Training Language Models to Self-Correct via Reinforcement Learning
Today's paper introduces SCoRe, a new approach for training large language models (LLMs) to self-correct their own mistakes. The method uses multi-turn reinforcement learning to teach LLMs how to revise their initial responses and produce improved final outputs, without relying on external feedback or multiple models. SCoRe achieves state-of-the-art performance in self-correction on math and coding tasks.
Method Overview
SCoRe (Self-Correction via Reinforcement Learning) uses a two-stage approach to train LLMs for self-correction.
In the first stage, the method trains a model initialization that can produce high-reward revisions in the second attempt, while keeping the first-attempt responses similar to the base model. This helps prevent the model from simply coupling its first and second responses tightly together.

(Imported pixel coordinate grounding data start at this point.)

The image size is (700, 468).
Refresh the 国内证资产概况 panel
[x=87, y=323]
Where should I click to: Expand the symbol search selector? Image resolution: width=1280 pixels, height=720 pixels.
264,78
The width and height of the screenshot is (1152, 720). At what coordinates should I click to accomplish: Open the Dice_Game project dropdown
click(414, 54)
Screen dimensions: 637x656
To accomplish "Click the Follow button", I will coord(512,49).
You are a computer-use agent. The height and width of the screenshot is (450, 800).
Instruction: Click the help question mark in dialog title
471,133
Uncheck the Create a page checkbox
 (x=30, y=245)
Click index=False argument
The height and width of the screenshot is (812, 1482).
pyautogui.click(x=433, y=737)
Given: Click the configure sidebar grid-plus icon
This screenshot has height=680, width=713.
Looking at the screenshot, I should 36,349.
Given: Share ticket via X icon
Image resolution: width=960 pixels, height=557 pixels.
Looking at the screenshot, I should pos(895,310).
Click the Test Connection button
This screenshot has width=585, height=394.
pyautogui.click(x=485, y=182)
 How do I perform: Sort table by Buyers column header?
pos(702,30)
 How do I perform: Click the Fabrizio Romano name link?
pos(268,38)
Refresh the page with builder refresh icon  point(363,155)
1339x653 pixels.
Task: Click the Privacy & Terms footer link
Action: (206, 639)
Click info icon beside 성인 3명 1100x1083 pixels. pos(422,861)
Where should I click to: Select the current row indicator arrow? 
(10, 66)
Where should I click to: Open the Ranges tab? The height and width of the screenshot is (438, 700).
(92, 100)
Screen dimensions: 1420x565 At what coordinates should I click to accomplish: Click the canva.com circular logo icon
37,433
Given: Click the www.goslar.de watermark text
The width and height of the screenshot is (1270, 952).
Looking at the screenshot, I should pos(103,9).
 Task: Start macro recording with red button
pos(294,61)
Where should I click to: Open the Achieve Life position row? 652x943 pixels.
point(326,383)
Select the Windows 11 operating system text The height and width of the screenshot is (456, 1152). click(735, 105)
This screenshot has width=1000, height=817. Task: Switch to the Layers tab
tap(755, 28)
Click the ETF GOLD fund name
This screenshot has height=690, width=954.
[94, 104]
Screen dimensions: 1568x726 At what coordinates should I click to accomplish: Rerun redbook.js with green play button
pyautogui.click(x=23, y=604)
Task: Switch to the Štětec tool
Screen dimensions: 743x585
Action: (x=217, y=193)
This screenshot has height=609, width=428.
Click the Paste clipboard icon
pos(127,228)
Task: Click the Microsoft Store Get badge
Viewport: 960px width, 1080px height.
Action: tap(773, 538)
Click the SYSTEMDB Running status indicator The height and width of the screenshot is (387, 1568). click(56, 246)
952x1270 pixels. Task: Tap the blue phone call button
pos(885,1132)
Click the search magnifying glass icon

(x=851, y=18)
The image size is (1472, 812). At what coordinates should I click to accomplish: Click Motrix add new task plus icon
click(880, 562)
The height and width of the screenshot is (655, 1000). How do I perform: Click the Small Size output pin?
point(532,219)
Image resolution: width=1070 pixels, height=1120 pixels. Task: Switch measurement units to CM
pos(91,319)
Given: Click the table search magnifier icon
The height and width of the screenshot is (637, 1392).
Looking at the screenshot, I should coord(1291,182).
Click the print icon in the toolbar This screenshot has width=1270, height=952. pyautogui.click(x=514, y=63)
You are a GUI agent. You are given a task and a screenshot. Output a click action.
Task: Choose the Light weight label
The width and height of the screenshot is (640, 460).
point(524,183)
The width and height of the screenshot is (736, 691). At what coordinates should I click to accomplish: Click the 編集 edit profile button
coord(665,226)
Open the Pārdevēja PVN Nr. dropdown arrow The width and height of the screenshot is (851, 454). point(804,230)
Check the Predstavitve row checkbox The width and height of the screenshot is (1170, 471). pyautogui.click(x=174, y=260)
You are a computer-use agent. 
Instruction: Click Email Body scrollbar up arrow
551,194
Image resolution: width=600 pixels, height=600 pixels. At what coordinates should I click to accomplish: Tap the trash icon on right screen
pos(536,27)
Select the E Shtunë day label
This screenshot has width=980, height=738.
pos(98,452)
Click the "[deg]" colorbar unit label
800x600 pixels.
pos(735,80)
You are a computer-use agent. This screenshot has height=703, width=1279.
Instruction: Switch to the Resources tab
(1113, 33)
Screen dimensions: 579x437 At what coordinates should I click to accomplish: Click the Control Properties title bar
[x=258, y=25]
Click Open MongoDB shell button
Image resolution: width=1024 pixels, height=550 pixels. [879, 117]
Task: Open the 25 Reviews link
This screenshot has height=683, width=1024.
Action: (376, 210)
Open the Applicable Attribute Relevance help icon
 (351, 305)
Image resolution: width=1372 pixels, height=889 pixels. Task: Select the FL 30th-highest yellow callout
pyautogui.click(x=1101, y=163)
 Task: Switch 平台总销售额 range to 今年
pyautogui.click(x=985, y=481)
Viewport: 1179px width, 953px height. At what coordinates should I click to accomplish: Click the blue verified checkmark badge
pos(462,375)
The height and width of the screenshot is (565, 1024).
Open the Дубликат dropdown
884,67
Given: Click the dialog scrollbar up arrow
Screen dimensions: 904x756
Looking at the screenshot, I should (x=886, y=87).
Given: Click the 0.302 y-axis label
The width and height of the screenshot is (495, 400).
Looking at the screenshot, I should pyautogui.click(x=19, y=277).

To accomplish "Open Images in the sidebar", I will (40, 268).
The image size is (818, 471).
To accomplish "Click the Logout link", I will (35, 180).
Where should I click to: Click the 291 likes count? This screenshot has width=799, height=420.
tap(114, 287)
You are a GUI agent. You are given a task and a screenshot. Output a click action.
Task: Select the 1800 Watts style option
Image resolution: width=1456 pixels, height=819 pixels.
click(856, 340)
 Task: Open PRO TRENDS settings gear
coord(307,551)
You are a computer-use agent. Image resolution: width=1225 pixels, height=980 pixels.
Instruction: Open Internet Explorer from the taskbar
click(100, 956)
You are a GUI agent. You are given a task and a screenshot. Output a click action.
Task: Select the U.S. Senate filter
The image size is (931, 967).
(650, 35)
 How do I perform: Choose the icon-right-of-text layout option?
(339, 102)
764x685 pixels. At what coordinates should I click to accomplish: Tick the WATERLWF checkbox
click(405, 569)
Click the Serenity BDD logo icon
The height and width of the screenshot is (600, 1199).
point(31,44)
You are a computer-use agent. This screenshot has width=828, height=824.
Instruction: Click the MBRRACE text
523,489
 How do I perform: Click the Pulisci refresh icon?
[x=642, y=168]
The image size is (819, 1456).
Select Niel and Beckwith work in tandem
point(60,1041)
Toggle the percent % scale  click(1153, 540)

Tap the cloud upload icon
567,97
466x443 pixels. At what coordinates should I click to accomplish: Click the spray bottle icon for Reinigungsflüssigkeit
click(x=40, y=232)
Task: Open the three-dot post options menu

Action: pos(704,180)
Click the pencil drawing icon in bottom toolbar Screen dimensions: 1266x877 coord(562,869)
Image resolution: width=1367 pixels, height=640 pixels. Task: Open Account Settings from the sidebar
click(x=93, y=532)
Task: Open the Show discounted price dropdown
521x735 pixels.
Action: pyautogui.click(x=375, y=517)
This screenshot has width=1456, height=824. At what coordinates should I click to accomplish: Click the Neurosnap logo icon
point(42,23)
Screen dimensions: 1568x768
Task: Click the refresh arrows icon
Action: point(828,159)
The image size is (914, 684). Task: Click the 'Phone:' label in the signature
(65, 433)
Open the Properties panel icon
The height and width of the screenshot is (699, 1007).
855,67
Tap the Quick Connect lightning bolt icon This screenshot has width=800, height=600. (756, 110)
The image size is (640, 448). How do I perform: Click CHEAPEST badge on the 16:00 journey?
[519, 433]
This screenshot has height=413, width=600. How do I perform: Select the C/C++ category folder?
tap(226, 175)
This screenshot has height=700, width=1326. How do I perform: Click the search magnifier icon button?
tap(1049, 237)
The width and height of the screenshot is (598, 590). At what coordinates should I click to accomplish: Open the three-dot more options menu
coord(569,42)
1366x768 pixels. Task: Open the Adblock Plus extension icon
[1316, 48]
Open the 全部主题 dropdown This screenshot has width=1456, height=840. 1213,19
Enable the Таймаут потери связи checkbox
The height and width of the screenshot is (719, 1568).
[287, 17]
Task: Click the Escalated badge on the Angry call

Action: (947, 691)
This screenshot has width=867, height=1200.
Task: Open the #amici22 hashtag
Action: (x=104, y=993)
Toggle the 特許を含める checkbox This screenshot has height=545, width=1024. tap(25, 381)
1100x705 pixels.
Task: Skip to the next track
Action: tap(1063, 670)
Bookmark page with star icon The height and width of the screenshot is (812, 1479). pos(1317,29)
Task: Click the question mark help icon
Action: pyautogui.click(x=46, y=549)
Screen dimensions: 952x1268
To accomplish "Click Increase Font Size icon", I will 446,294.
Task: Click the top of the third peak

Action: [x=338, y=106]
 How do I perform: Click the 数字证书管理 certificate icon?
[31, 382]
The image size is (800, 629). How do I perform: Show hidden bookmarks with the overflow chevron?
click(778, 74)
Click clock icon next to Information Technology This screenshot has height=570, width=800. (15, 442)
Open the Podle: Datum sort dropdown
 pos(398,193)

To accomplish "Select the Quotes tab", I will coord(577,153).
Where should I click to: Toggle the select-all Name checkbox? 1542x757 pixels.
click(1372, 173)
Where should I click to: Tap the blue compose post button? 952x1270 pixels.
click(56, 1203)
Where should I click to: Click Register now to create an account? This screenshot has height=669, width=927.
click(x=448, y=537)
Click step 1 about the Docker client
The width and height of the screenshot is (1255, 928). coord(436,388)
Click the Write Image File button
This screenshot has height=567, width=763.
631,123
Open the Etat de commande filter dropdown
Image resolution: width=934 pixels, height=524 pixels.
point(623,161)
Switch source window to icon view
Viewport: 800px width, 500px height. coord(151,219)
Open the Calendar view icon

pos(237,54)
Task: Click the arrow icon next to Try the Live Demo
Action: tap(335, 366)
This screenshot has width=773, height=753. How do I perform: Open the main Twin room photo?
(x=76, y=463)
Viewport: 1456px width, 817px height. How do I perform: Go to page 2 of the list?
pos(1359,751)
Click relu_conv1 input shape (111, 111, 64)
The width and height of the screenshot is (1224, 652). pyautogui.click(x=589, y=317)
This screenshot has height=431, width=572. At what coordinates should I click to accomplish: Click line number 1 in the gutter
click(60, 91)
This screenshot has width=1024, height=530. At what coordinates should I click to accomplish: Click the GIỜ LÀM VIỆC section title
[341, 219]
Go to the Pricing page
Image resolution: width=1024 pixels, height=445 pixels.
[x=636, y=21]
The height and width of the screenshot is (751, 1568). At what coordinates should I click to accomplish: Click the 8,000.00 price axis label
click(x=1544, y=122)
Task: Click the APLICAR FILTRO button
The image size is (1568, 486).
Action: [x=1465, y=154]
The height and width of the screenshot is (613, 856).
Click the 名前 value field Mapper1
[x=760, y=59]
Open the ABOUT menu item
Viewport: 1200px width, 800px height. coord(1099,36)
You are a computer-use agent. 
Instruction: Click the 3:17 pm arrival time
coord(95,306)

The second stage uses multi-turn reinforcement learning to jointly optimize both the first and second attempts. Importantly, it uses reward shaping to incentivize the model to learn a true self-correction strategy rather than just optimizing for the best first response. The reward bonus encourages the model to improve its second response compared to the first.
A key insight is that the method needs to make it more attractive for the model to learn the nuanced self-correction strategy rather than collapsing to simpler but less generalizable behaviors. By training on self-generated online data, SCoRe also avoids issues with distribution shift that can occur when training on fixed offline datasets.
The two-stage approach, reward shaping, and online training all work together to guide the model towards learning effective self-correction abilities that generalize to new problems at test time.
Results
SCoRe achieved state-of-the-art self-correction performance on math and coding benchmarks:
On the MATH dataset, it improved the base model's self-correction by 15.6% absolute.
On HumanEval coding tasks, it improved self-correction by 9.1% absolute over the base model.
SCoRe was the first method to achieve significantly positive intrinsic self-correction, meaning the second attempt was consistently better than the first.
It also improved offline code repair performance on MBPP-R by over 13% compared to the base model.
Conclusion
This paper introduces SCoRe, a novel multi-turn reinforcement learning approach for teaching LLMs to effectively self-correct their own mistakes. By carefully designing the training process to incentivize true self-correction strategies, SCoRe achieves state-of-the-art performance on math and coding tasks without relying on external feedback or multiple models. For more information please consult the full paper.
Congrats to the authors for their work!
Kumar, Aviral, et al. "Training Language Models to Self-Correct via Reinforcement Learning." arXiv preprint arXiv:2409.12917 (2024).